Hace unos días leí un artículo que le dio un nuevo giro a esta idea de la percepción subjetiva del tiempo y encogió mi corazón animalista. Publicado en Rethink Priorities, The Hidden Dimension of Animal Suffering: How Time Flows Differently Across Species (o "La dimensión oculta del sufrimiento animal: cómo el tiempo fluye de manera diferente entre las especies") propone mirar el sufrimiento desde otro ángulo: no solo qué les sucede a los animales, sino cómo viven el paso del tiempo mientras les sucede.
Según el artículo, distintos animales pueden experimentar la duración del estrés, la espera o el dolor de formas que divergen radicalmente de la escala humana. Para algunos seres confinados, los segundos pueden sentirse como minutos, las horas como días. Esa dilatación temporal no es una metáfora: si un animal está atrapado, sin posibilidad de escape, la repetición de estímulos adversos —hacinamiento, dolor, restricción de movimiento— se vuelve más densa cuanto más lentamente transcurre su experiencia. El sufrimiento acumulado, entonces, es mucho mayor de lo que imaginamos.
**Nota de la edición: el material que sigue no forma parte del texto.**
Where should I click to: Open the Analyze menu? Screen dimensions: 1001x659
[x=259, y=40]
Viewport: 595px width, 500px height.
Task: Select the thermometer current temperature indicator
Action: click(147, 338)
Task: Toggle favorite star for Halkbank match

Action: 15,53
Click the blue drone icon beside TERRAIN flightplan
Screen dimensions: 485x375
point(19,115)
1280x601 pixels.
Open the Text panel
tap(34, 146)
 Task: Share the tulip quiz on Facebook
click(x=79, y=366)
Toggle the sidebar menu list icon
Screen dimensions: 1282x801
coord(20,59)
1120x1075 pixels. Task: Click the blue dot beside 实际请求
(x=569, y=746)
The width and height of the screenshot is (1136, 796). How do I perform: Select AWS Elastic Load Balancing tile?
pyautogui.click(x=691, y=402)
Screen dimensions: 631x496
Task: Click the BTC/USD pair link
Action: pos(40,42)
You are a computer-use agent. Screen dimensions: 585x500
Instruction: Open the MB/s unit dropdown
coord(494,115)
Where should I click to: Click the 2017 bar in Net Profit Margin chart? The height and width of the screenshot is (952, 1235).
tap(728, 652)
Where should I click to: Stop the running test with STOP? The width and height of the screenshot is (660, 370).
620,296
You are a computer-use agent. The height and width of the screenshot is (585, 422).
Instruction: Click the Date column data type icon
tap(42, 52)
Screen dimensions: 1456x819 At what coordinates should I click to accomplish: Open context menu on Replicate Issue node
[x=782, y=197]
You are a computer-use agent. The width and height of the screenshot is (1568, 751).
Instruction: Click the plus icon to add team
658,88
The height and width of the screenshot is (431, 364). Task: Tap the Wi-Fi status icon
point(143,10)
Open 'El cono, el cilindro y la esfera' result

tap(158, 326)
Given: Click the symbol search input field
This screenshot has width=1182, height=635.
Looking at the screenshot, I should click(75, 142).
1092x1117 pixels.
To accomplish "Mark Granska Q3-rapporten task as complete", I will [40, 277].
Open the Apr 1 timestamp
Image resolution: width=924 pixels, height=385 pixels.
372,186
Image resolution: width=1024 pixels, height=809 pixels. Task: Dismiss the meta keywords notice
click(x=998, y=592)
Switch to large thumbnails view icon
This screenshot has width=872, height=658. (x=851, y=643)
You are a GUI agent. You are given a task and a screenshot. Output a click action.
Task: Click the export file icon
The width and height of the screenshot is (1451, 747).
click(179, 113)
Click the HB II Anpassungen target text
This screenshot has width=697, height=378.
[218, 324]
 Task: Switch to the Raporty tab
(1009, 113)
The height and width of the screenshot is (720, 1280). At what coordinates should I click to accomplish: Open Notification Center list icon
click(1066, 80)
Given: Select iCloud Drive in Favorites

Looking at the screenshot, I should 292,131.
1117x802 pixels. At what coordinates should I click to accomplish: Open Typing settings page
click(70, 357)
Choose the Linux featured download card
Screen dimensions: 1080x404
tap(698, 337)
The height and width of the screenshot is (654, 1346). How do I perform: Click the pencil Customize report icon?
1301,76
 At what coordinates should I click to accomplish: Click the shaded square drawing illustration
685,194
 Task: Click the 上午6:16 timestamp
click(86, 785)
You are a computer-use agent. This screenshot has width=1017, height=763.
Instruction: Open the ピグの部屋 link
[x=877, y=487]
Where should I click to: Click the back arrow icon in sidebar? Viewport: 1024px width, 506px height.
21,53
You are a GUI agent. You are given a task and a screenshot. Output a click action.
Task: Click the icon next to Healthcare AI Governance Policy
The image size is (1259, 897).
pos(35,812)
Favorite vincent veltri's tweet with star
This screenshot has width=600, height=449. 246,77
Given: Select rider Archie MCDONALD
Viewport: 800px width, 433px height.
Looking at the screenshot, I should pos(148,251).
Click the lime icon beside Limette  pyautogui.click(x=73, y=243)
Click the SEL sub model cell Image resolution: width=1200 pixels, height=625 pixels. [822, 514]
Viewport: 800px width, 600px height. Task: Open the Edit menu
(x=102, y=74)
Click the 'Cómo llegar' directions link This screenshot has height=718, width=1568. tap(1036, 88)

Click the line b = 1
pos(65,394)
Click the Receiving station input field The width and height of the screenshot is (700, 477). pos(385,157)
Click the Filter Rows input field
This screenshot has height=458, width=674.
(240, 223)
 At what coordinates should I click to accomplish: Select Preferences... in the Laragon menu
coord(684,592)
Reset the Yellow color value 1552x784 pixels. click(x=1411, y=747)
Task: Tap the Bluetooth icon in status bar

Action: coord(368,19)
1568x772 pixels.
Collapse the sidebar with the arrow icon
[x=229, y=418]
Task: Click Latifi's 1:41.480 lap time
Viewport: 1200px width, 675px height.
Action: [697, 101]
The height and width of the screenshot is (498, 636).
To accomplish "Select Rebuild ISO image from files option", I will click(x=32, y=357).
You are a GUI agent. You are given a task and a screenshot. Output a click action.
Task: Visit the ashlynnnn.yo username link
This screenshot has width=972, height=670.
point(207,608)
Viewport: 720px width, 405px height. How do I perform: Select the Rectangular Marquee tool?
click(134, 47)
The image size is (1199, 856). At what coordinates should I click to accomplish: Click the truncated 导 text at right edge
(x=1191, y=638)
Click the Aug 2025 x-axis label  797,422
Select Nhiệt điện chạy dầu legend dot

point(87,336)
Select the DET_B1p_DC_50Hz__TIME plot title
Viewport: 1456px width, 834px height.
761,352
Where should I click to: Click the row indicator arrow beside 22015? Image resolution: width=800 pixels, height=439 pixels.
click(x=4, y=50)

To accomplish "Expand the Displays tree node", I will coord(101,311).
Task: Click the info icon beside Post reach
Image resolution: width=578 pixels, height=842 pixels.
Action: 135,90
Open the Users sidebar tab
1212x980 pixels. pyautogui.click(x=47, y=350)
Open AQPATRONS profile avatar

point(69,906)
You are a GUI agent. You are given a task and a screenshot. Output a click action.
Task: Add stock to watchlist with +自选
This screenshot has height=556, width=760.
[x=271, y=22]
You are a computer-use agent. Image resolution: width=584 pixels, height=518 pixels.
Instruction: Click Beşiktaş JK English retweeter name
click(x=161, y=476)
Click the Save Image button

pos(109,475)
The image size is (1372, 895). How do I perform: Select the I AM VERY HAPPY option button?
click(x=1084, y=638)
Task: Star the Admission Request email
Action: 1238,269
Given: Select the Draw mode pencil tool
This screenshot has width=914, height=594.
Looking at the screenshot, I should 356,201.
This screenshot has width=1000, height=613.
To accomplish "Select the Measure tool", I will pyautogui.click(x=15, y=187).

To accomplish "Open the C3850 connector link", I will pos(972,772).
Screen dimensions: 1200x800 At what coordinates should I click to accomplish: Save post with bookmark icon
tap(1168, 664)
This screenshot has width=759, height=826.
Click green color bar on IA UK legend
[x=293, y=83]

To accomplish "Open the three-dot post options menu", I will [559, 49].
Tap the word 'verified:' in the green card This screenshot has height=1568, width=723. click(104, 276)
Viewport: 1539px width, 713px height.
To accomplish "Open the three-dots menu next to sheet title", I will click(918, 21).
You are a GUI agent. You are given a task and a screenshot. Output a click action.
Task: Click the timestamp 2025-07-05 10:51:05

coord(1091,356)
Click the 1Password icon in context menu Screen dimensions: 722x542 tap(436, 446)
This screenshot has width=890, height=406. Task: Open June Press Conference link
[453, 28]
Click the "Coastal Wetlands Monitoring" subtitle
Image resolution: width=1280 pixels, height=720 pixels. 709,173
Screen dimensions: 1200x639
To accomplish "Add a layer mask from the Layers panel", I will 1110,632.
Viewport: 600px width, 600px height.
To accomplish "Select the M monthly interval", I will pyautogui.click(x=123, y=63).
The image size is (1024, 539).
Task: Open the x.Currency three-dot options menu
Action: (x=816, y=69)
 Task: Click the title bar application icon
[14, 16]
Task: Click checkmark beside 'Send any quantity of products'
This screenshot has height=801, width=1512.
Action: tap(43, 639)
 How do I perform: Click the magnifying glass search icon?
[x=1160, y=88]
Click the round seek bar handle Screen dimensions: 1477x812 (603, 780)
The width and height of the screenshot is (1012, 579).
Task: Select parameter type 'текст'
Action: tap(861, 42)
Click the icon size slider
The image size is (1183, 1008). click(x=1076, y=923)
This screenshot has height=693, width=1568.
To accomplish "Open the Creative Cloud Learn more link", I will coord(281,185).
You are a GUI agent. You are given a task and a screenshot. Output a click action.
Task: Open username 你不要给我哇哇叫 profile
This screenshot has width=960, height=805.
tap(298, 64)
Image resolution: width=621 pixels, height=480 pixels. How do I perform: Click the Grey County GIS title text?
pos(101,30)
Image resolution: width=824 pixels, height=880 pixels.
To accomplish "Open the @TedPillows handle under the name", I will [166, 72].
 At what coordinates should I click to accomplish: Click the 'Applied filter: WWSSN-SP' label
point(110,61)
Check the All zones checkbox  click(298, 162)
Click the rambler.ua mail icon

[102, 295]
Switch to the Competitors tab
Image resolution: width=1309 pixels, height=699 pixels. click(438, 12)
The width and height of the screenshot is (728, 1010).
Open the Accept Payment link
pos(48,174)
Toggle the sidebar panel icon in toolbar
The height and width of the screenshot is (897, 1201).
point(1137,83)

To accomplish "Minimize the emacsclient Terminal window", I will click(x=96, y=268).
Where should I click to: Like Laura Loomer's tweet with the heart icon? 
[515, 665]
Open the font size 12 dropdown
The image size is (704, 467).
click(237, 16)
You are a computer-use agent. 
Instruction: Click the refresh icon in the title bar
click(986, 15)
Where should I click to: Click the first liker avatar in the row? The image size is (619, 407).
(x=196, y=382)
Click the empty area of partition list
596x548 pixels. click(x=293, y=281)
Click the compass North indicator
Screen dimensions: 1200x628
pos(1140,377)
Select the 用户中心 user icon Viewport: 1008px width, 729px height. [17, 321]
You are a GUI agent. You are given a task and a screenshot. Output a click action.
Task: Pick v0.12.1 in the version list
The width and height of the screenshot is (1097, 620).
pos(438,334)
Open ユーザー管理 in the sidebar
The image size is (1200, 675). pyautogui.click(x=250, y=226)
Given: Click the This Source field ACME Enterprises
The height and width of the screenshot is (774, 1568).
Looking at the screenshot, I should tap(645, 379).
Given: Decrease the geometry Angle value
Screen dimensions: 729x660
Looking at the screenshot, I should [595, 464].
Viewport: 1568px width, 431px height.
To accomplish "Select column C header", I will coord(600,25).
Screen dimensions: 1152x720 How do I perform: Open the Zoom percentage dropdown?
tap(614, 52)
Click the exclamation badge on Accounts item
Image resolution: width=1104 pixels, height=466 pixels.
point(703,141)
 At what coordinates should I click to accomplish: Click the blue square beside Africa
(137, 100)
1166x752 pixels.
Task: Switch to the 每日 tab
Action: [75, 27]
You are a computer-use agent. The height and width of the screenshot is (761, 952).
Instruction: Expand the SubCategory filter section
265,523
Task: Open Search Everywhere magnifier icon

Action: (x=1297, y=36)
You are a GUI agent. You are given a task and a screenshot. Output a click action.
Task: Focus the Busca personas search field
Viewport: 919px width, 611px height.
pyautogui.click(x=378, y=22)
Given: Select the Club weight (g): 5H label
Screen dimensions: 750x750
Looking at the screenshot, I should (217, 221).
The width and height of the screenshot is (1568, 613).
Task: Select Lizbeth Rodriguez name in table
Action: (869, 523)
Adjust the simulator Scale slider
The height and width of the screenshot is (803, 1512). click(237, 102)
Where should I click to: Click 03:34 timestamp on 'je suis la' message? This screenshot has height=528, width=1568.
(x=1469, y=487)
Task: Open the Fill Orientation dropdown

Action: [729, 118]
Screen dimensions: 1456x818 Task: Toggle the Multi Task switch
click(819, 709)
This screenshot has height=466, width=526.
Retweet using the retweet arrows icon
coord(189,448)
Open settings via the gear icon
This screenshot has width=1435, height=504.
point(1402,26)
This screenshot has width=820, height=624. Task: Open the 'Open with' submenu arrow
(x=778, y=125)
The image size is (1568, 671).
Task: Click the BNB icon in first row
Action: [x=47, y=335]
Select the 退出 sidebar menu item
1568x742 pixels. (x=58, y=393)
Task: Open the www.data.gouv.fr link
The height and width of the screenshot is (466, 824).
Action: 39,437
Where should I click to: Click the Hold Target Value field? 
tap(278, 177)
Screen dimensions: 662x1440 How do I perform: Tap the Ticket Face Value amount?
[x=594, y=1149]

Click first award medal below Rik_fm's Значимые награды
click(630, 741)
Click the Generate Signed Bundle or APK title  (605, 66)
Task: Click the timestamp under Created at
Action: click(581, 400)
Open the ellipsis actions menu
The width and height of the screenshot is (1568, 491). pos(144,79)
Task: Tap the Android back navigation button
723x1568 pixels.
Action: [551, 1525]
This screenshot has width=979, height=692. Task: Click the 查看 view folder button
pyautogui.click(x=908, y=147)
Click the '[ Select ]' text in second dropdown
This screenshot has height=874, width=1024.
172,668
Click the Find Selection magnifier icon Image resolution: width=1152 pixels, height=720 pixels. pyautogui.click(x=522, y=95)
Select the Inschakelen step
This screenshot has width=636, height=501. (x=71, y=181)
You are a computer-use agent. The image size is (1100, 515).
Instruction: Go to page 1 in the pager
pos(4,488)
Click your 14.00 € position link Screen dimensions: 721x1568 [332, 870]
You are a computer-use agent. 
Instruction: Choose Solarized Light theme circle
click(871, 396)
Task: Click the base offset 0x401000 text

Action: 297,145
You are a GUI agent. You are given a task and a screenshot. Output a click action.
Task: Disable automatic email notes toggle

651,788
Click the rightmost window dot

Pensemos además en la relación entre el tiempo y la expectativa de vida. Un conejo usado en pruebas cosméticas raramente llega al año, una gallina ponedora vive entre dos y tres años, y una cerda gestante un tiempo similar. Los períodos que para nosotros parecen breves son porciones enormes de sus vidas, lo que amplifica aún más esta densidad del tiempo vivido bajo sufrimiento.
El artículo plantea que esta dimensión temporal exige un cambio en nuestra mirada ética. No basta con preguntarnos cuántos animales sufren o cuán grave es su sufrimiento: también debemos preguntarnos por cuánto tiempo lo experimentan y qué tan difícil es para ellos escapar de esa continuidad. Necesitamos comprender qué significa ese sufrimiento en sus vidas, no solo en la nuestra.

Si aceptamos que la experiencia de vida importa, entonces cada retraso en mejorar las condiciones, cada sistema que prolonga el confinamiento o la privación, se vuelve una cuestión ética urgente. Porque alargar el tiempo del sufrimiento es multiplicar su densidad en dolor. Aunque el daño no siempre sea visible, la experiencia subjetiva será devastadora para el animal.
No quiero que esta idea se sienta como un peso adicional para quienes ya son conscientes del sufrimiento animal, si no que sirva como inspiración para reforzar hábitos de protección animal que son difíciles de consolidar, porque siempre podemos hacer más por los animales, y siempre podemos inspirar a otras personas a hacerlo.

Quizás pensar que el tiempo que demoras en revisar las etiquetas cosméticas hasta encontrar el sello libre de crueldad puede equivaler a una semana en la vida de un conejo utilizado para testeo, o que el rato que duró tu paseo a caballo significaron para él más de una semana con la montura apretándole la boca y las encías, puede ser una inspiración o una forma de medir el impacto de tus decisiones conscientes.
Quizás el foco no debiera estar en definir quién sufre más según nuestras categorías, sino reconocer que el tiempo tiene un rostro distinto para cada especie, y en esa empatía encontrar un sentido de urgencia. Porque cada segundo que prolongamos el confinamiento, cada hora que sometemos a un animal a un ciclo sin fin de estímulos dolorosos o incómodos, estamos perpetuando una forma de vida que nunca debió imponerse.

Vivir en coherencia con nuestros valores significa mirar más allá de lo visible, y considerar también lo vivido. Mirar con los ojos y con el corazón esas vidas, no puede si no traer la certeza de que toda vida merece ser vivida sin dolor.